Reproduce verbatim the material from the line containing "Select the 尺寸 label cell" through the line containing "Open schedule settings", both lines included.

## START

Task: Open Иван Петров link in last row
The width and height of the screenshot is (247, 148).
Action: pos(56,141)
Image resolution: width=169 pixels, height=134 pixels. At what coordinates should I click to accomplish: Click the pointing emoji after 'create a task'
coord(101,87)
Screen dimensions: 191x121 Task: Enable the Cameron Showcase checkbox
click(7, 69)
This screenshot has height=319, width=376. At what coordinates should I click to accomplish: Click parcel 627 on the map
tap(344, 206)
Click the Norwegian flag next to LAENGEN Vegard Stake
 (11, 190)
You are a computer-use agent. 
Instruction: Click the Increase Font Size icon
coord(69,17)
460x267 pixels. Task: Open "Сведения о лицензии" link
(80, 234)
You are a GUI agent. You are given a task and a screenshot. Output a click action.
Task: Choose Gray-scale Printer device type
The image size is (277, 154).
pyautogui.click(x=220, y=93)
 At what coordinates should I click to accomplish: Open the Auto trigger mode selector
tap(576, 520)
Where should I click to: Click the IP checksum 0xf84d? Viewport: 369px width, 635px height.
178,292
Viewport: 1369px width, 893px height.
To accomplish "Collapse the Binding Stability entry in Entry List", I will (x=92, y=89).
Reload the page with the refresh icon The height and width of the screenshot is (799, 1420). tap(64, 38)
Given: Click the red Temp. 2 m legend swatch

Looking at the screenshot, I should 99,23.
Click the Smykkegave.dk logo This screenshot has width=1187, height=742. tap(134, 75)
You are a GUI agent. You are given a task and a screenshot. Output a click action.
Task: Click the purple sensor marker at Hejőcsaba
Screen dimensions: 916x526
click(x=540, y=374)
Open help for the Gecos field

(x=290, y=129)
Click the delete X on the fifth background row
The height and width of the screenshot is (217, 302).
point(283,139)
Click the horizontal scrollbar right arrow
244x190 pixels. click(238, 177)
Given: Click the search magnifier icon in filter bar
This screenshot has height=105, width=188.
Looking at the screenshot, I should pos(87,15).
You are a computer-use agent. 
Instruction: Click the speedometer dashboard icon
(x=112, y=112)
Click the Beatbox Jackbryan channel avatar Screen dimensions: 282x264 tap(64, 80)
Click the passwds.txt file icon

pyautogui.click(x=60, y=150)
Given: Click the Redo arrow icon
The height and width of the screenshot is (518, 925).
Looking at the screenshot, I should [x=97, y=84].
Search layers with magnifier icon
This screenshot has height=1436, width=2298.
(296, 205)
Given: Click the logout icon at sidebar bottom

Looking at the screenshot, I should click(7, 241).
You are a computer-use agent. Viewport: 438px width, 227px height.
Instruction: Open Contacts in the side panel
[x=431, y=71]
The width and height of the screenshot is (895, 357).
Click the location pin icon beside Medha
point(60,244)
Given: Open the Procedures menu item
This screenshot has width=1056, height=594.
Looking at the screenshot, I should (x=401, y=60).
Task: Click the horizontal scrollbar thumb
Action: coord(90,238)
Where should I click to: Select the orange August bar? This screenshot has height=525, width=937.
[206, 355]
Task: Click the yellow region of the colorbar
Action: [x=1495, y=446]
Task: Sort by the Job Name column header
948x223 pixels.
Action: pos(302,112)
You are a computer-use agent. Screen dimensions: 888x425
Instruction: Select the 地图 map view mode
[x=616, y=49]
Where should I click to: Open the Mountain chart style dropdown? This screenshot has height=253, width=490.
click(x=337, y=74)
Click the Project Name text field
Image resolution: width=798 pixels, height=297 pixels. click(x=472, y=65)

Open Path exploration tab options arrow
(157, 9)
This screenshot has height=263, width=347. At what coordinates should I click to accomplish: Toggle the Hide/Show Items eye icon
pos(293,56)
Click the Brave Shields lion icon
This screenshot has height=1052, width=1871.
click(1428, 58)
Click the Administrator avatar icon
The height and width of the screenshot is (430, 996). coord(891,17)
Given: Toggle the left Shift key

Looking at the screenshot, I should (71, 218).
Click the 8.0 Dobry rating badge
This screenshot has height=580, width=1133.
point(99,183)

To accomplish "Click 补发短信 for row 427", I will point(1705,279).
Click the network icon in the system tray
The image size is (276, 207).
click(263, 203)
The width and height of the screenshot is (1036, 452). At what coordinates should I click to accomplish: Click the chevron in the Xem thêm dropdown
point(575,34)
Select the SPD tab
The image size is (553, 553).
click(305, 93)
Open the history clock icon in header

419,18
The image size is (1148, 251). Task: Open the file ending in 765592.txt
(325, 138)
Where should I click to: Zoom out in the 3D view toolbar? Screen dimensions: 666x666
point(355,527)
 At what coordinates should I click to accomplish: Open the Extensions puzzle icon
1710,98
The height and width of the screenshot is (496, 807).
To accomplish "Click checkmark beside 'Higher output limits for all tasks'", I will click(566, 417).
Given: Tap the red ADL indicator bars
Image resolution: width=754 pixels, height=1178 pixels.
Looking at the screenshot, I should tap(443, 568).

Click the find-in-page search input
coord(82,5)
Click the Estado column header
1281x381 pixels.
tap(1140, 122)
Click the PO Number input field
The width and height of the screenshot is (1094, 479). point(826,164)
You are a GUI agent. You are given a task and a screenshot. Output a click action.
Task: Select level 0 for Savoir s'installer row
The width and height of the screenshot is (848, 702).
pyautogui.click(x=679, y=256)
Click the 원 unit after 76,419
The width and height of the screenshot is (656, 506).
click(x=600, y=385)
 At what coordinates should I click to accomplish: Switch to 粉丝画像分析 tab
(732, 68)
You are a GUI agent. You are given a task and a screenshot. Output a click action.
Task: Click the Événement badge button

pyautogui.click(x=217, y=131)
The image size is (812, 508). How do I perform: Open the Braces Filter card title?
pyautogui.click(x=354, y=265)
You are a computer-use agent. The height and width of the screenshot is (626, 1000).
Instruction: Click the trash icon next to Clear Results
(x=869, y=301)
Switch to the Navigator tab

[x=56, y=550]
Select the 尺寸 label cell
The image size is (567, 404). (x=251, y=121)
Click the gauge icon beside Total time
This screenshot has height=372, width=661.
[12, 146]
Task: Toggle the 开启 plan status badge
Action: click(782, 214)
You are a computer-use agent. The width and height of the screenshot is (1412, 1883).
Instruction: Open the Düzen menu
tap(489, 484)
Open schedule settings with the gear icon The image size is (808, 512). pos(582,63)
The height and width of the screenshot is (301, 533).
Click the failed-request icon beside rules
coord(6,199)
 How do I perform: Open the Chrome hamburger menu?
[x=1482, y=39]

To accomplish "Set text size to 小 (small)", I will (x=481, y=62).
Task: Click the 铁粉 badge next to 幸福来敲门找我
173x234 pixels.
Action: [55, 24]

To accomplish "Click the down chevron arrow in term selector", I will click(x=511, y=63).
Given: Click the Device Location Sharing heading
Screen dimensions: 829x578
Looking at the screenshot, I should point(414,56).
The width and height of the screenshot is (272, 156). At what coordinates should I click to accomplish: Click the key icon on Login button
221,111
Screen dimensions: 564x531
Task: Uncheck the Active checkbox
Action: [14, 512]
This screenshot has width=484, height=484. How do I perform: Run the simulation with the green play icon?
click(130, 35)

## END

* Task response
Select the 尺寸 label cell
The image size is (567, 404). (x=251, y=121)
Click the gauge icon beside Total time
This screenshot has height=372, width=661.
[12, 146]
Task: Toggle the 开启 plan status badge
Action: click(782, 214)
You are a computer-use agent. The width and height of the screenshot is (1412, 1883).
Instruction: Open the Düzen menu
tap(489, 484)
Open schedule settings with the gear icon The image size is (808, 512). pos(582,63)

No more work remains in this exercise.